State v. Robinson

444 S.E.2d 475, 115 N.C. App. 358, 1994 N.C. App. LEXIS 612
CourtCourt of Appeals of North Carolina
DecidedJune 21, 1994
Docket9310SC902
StatusPublished
Cited by4 cases

This text of 444 S.E.2d 475 (State v. Robinson) is published on Counsel Stack Legal Research, covering Court of Appeals of North Carolina primary law. Counsel Stack provides free access to over 12 million legal documents including statutes, case law, regulations, and constitutions.

Bluebook
State v. Robinson, 444 S.E.2d 475, 115 N.C. App. 358, 1994 N.C. App. LEXIS 612 (N.C. Ct. App. 1994).

Opinion

MARTIN, Judge.

Defendant appeals from a jury verdict finding him guilty of felonious breaking or entering and possession of implements of housebreaking and from a judgment and commitment entered on the verdicts imposing an active term of imprisonment.

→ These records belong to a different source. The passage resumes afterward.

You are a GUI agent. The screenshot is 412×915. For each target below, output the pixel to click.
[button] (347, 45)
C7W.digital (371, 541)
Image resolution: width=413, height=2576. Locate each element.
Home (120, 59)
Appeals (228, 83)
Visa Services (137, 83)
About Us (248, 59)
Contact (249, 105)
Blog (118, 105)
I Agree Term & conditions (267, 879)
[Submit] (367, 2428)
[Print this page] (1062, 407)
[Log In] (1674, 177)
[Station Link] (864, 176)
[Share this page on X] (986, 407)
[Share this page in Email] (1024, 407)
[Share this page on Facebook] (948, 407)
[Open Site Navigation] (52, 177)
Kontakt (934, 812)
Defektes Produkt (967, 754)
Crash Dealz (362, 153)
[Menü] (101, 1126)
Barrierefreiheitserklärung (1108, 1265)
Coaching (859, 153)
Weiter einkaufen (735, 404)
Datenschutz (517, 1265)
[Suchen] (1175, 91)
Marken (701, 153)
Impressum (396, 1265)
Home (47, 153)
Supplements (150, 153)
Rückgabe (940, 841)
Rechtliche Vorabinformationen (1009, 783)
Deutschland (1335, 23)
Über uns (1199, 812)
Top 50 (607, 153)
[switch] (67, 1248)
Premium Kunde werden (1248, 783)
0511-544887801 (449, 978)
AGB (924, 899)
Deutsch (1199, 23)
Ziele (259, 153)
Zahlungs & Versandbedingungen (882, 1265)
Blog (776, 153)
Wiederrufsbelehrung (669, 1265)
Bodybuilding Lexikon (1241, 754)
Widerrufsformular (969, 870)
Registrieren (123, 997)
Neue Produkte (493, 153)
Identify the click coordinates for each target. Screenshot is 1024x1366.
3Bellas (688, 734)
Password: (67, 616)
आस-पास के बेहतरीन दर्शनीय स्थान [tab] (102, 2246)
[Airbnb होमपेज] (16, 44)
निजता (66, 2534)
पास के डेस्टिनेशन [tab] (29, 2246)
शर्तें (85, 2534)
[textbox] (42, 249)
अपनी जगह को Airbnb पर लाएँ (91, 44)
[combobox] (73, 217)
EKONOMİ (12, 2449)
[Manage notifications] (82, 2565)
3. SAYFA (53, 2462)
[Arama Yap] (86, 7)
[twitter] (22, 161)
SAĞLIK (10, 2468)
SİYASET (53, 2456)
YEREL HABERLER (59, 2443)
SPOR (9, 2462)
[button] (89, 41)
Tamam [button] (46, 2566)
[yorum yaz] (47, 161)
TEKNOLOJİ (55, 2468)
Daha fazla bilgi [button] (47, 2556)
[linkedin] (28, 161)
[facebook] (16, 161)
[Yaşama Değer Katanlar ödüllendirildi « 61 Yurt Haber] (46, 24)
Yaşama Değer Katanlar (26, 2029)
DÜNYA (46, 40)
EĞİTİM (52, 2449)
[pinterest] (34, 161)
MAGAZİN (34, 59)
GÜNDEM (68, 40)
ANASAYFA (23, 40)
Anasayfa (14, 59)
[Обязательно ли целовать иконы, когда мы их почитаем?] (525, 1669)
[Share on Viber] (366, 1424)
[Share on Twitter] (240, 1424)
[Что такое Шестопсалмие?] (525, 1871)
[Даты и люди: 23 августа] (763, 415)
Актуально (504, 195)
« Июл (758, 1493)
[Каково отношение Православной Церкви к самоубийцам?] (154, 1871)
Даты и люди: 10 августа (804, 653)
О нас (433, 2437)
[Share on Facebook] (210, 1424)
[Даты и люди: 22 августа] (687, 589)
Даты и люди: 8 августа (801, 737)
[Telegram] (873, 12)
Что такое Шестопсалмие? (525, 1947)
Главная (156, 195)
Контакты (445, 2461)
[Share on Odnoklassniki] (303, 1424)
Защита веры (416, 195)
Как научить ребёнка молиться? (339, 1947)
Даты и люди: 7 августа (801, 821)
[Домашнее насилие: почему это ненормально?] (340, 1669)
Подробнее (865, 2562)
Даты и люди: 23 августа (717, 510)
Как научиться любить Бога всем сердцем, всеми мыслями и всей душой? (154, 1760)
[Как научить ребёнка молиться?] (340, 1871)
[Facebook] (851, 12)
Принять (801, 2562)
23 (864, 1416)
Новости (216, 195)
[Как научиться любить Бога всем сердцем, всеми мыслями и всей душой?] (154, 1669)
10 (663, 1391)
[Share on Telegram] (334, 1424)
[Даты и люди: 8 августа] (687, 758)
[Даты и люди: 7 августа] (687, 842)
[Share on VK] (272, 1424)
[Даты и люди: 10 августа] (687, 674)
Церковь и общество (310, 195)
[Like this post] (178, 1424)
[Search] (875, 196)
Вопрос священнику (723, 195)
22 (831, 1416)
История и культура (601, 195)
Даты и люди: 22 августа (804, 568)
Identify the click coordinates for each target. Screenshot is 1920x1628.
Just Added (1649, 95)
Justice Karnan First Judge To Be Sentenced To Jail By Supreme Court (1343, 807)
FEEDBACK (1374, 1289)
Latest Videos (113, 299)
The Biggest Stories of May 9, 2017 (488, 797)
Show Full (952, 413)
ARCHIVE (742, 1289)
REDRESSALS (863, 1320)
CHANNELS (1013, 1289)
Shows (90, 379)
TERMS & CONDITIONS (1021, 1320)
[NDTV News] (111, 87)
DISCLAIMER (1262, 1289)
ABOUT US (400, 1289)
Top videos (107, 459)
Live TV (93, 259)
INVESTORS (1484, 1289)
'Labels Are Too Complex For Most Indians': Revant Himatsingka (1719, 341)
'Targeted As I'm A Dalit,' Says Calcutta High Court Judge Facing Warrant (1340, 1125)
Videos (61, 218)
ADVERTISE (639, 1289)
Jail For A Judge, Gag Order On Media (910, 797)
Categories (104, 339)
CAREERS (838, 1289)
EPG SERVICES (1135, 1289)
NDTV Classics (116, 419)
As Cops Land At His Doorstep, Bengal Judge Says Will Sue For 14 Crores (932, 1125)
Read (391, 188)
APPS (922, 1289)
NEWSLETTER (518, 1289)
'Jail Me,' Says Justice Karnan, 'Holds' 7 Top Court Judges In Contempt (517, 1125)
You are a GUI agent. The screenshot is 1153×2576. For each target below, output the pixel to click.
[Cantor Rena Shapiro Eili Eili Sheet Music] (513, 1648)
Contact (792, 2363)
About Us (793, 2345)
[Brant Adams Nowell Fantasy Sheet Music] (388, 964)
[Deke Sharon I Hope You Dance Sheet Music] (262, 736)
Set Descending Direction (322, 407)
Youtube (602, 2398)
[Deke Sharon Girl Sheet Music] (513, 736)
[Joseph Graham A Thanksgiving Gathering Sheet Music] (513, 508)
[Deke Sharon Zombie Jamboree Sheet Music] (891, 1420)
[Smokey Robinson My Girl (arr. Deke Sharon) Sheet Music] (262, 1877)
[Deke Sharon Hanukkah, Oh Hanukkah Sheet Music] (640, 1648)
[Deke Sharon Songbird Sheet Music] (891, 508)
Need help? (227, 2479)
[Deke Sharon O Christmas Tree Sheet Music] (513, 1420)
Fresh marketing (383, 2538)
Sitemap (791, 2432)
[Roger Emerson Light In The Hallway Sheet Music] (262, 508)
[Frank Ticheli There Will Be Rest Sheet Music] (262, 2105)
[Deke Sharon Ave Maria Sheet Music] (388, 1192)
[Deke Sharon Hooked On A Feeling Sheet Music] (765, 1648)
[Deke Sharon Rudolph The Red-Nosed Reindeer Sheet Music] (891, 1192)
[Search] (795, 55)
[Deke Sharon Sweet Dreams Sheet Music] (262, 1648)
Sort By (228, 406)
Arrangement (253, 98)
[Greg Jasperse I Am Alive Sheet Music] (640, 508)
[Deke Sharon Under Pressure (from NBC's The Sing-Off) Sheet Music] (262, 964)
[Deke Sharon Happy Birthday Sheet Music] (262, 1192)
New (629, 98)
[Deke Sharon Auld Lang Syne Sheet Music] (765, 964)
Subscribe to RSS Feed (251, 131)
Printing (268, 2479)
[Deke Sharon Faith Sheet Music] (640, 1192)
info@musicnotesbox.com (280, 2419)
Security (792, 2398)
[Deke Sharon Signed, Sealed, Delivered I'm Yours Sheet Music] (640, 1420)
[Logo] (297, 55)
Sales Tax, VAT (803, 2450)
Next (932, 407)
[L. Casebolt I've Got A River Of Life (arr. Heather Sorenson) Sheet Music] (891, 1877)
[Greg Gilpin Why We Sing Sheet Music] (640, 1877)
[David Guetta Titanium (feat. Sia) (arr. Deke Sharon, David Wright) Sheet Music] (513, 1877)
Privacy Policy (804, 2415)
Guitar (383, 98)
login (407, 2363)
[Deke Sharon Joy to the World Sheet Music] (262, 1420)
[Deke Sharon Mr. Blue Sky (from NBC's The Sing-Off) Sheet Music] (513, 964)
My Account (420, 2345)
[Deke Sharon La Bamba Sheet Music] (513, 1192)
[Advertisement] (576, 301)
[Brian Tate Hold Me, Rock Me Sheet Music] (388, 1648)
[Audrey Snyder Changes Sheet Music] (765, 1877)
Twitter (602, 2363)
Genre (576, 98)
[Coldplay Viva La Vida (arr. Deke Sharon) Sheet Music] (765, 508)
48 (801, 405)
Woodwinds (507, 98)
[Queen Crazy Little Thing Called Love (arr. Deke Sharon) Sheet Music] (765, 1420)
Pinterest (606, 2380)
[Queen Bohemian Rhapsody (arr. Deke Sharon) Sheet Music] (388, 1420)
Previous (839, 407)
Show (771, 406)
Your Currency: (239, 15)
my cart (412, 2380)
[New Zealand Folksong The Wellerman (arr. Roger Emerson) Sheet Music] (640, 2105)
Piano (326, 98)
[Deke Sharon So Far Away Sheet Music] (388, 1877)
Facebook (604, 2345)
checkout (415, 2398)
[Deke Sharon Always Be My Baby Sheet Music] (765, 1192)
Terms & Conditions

The evidence presented at defendant’s trial tended to show that on Sunday, 8 March 1992, the owner of a health and fitness chib in Raleigh found the door to his second floor office open and heard the sound of a desk drawer being shaken. Upon investigating, the owner found defendant standing behind the desk. Defendant was not a member of the club and did not have permission to be in the building or in the owner’s office. Defendant told the owner he was looking for a job and tried to leave. The owner subdued him and found a screwdriver in defendant’s pocket and an icepick in his waist band. The police were notified and when an officer arrived, defendant told the officer that he had had car trouble and had come into the building looking for tools. He later told the officer that his car was operational but that he had been working on the mirrors.

After a voir dire hearing, the State also offered the testimony of two witnesses who testified as to similar incidents involving defendant. Crystal Clayton, a store manager at a Greensboro shopping mall, testified that on 3 October 1991, defendant had entered the store’s stockroom and tampered with the handle of the store’s safe. When Ms. Clayton started towards the stockroom, defendant quickly left. The trial court admitted Ms. Clayton’s testimony for the limited purpose of showing defendant’s intent, a common plan or scheme, or the absence of mistake. Michelle Austin, a salesperson at a store in a Burlington shopping mall, testified that on 30 March 1989, defendant had entered the stockroom and office area of the store and had stolen a cash box. However, Ms. Austin testified that defendant was acquitted of the charge because the arresting police officer was not present in court when defendant’s case was tried.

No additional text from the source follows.